Hydroponic gardening grows vegetables without the cumbersome addition of soil, which often adds pests and weeds to the mix. Instead of growing the plants in soil, the plants are immersed in nutrient-rich water in your choice of several different systems. So how does the water move through the system? Hydroponic Water Pumps are used to keep the water and nutrients flowing freely, as well as to bring oxygen to the roots of the plants.
What are the Benefits of Hydroponic Water Pumps?
If you are growing plants hydroponically, you will definitely want a pump to keep your water moving and pass the nutrients along to your plants. Some gardeners are surprised to learn that hydroponic systems do not require their own particular pump. You are looking for a viable aquarium or fountain pump to use with your hydroponics system. What you do need to pay attention to is the GPH (gallons-per-hour) rating on the pump, as well as the wattage. The higher the wattage the stronger the pump.
Types of Hydroponic Water Pumps
Just like with anything else, there are several types of water pumps available that can supplement your hydroponics system. The type you need depends on what job you need the pump to do, and how big your system is. This will determine what kind of power you need.
Submersible Hydroponic Water Pumps
As the name implies, submersible Hydroponic Water Pumps sit inside the water, or in the gutter of your tank. It attaches to a hose that is linked to the rest of your system, and pumps from the top. With its power measured in GPH (gallons-per-hour), it can only handle jobs with a GPH of 1200 or less. The submersible pump is generally cheaper than other varieties of pumps.
In-Line Hydroponic Water Pumps
In-line Hydroponic Water Pumps, on the other hand, measure their power in horsepower (HP), not by the number of gallons they can pump per hour. These pumps sit outside the tank and are able to pump large amounts of water. In general, these pumps are more expensive.
Sump Pump Type Hydroponic Water Pumps
A sump pump is a submersible pump that moves water from one tank to another, or agitates the water in a tank, thereby mixing the nutrients into the water. You may be familiar with this type of pump from your basement, but they are also useful in your hydroponics system.
How do I size my Hydroponic Water Pumps?
In order to size your Hydroponic Water Pumps, you need the chart that came with the pump and a little simple math. The pump will tell you how many gallons per hour it will move, and then you just need to multiply that by how many gallons of water you have in your tank. If you want the water to move through the system twice per hour, then multiply by two. After you get this number, you also need to find the head height and make sure you account for it on the chart as well.

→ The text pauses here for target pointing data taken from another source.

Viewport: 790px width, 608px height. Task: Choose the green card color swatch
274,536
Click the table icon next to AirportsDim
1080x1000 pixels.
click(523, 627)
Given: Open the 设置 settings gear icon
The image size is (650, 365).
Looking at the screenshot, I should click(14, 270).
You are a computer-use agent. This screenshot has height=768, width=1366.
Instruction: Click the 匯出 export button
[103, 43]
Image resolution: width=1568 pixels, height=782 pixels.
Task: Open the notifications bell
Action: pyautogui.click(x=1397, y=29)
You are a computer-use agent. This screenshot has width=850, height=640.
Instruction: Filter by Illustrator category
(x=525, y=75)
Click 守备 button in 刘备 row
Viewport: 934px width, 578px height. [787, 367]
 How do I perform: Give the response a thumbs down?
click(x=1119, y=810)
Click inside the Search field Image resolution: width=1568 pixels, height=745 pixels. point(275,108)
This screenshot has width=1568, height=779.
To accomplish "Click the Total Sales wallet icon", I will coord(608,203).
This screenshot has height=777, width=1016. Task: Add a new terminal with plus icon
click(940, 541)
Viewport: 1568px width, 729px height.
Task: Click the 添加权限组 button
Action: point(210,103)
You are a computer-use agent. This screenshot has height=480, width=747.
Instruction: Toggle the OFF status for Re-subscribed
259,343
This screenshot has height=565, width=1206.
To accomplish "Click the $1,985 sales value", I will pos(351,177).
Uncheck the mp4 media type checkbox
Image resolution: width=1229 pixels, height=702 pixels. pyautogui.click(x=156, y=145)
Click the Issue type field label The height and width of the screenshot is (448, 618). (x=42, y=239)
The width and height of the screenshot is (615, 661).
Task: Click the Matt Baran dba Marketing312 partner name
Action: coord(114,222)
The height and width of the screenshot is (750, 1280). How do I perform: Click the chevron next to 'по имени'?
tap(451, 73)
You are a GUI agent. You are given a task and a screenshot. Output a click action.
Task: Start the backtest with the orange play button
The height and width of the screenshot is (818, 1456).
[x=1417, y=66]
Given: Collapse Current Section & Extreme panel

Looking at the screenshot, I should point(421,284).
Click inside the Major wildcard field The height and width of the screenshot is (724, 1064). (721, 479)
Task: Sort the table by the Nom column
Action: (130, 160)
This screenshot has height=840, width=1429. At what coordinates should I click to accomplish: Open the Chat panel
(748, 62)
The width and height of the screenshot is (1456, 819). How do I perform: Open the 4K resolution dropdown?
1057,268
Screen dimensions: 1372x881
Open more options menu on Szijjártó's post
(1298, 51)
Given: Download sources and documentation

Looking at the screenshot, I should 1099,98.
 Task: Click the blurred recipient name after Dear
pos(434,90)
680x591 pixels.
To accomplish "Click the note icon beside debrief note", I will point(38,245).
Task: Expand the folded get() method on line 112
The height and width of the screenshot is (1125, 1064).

How can I understand the head height?
In most hydroponic systems, water will have to be pumped upward, and you need to consider this when you are deciding how much power your Hydroponic Water Pumps will need. Measure from the top of the grow bed to the top of the water in your reservoir and you have the head height. Keep in mind that the water level changes during the process, especially in an ebb and flow system. At some points, therefore, the head height will be larger and require more power.
How do I decide how much power I need?
Many experts recommend that you turn over your entire system twice per hour. You do not need to get hung up on the numbers though, as there is some wiggle room. Every system built has nuances to it, and even if your pump doesn’t recirculate the water twice every hour, it should still be able to keep the water moving.
Additionally, consider how much hose you have in your system. The pump will have to move the water through whatever hosing you have. Even if you carefully calculate, there will still be some efficiency loss because of the length of the hose. Most people when setting up their pumps just eyeball it, so you can count on 15-30% loss. Hydroponics is not a perfect science, so some wiggle room is allowed.
How important is the wattage?
Water pump wattage is comparable to typical household appliances like dishwashers and refrigerators. Because your water pump will run a lot, find the lowest possible wattage you can comfortably use for your system, in order to save money. The more watts, the more electricity you will be paying for, especially if your pump is running frequently.
Should I use a timer?
A timer is a great way to save money and is an integral part of a hydroponic system. With systems such as ebb and flow and a drip system that count on timing, this can be a great way to save on electricity, and therefore money. In these situations the plants are not submerged, so the flow and the drip are very important to keep the plants from drying up. Make sure to check the timer once a week to ensure it is working properly so that your plants will flourish.
Nothing Last Forever?
Many things can make your pumps prematurely expire. Running low or out of water in your reservoir, dirty or unstirred nutrients in your reservoir water. Undersizing your pump for a higher head height will surely kill it earlier than it should last. Make sure you have backup Hydroponic Water Pumps!
The mathematics of water pumps is easier than it seems, but the necessity of a water pump cannot be underestimated. By choosing the right pump for the job, your plants will be more vibrant and your whole hydroponic system will run better.